Elgar’s success lies in his ability to combine nobility and spirituality of utterance with a popular style. Alongside his major works are dozens of lighter pieces which are distinguished by melodic charm and fine craftsmanship. Having very little formal musical education, Elgar’s musical growth and talent were learned largely from his practical experiences of his youth. His harmonic language derives from Schumann and Brahms and is colored by the Wagnerian chromaticism endemic to his generation while being lightened by a gracefulness akin to Bizet and Saint-Saëns. Like his personality, his music glides between extrovert warmth and geniality to a deep introspective melancholy.


Born in Worcester in 1857, English composer and conductor Sir Edward Elgar began his musical career under the tutelage of his father- a music shop owner who was also an organist, piano-forte tuner, and teacher. While showing an early aptitude for music, finances kept Elgar from leaving school and joining the conservatory in Leipzig when he was fifteen. Instead, Elgar became the assistant organist at St George’s Roman Catholic Church in Worcester and began working for his father in his shop. Soon after this, Elgar began playing the violin, joined several local orchestral and chamber groups, and began composing for the quintet he formed with his brothers and friends.

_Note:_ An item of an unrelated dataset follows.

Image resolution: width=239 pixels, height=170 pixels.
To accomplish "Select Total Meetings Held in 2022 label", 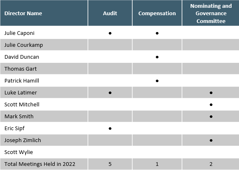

In 1877, Elgar traveled to London for violin lessons from Pollitzer, but soon realized he would never become a virtuoso and he abandoned them. Upon returning to Worcester, Elgar played the second violin in the Three Choirs Festival Orchestra and became the bandmaster at the county lunatic asylum at Powick where members of the staff played for the weekly dances. For the next several years, Elgar continued to compose and made several arrangements of operatic arias for concerts. Until his marriage in 1889, Elgar was in high demand in the music scene surrounding Worcester, but was unknown outside the Midlands. In 1889, Elgar married a general’s daughter and moved to London where he found no success. He returned to Worcester a year later and continued his work with the Three Choirs Festival Orchestra, his teaching and positions in local orchestras.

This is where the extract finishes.